TEXT TO READ:
--

"Wholesome people don’t like me."
I was at my mother's house having dinner, so I didn't respond immediately. It was a funny coincidence, I thought, as I had been considering my own penchant for weirding people out. I had been having a text conversation with a conservative buddy of mine who is one of the cleverest people I know. We used to run together when we were in our thirties, and we both got married when we were forty. My marriage lasted a decade. His is still ongoing. He moved away a long while ago, and I hadn't communicated with him much until recently. It was only that my life became Mr. Toad's Wild Ride after I divorced, and I didn't wish to tell my married friends tales of crazy nights the likes of which they could no longer participate. I had liked being married and had no desire to inspire the erotic imaginations of the peacefully engaged.
However. . . yesterday I introduced an opinion about seventeen year old college students/hookers. I said that if anyone was to be punished, the parents should go to jail, too. Too much? The response I got was "wow, we took a turn here. I'm at the intersection of don't and go." I don't expect to hear from him again for a long while.
That evening, I responded to my friend's text.
"Really? Where’d you meet them? Consider yourself lucky. Even deviants don’t like me."
I had to keep chuckling over the term "wholesome people." Sure, I know what he meant, those seemingly morally constricted working upper middle class members who are so very Victorian in attitude with their social media masks and community fish fry values. One must remind oneself, however, that the Victorian society with its conservative moral code was one of the most deviant and corrupt societies ever to evolve in Europe. It was that from which Freud was birthed. With its strict sexual morals, London had more than 100,000 working prostitutes at the turn of the century. I say!

--

RECORDED INFORMATION:
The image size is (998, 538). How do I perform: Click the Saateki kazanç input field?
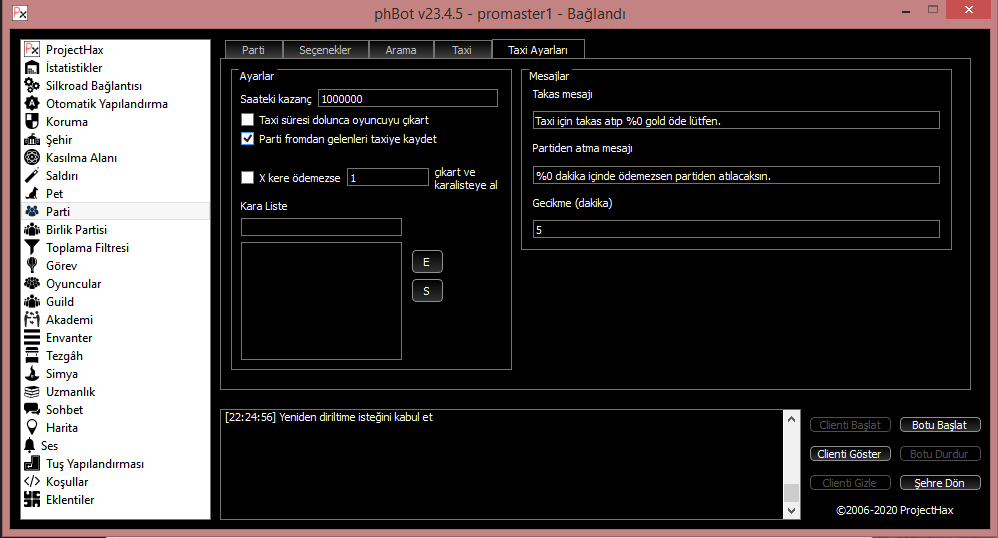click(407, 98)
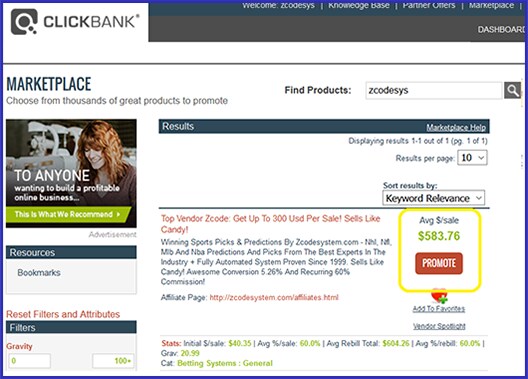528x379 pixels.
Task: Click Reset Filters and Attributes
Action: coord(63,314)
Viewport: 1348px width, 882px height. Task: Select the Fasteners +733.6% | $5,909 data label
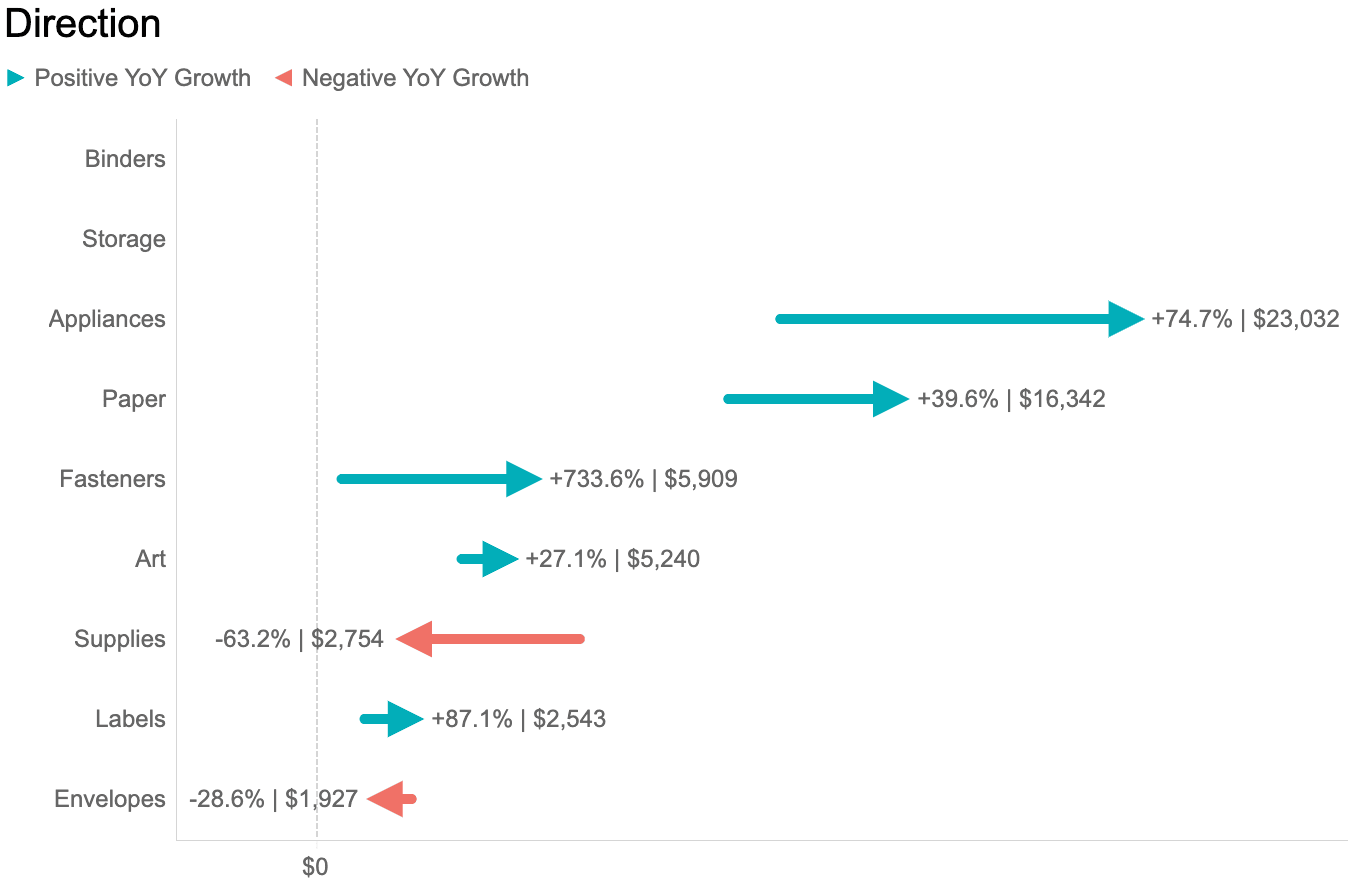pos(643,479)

--

EXERCISE REQUIREMENTS:
• a. Decide whether each statement agrees with the essay about wholesome people, answering yes or no and quoting the deciding words: (i) the writer's marriage lasted ten years; (ii) the friend moved away only recently; (iii) London had over 100,000 working prostitutes at the turn of the century.
• b. Pick out every line of the entries that contains the word "Task", with case counting.

RESPONSES:
• a.
(i) Yes: "My marriage lasted a decade."
(ii) No: "He moved away a long while ago"
(iii) Yes: "London had more than 100,000 working prostitutes at the turn of the century."

• b.
Task: Click Reset Filters and Attributes
Viewport: 1348px width, 882px height. Task: Select the Fasteners +733.6% | $5,909 data label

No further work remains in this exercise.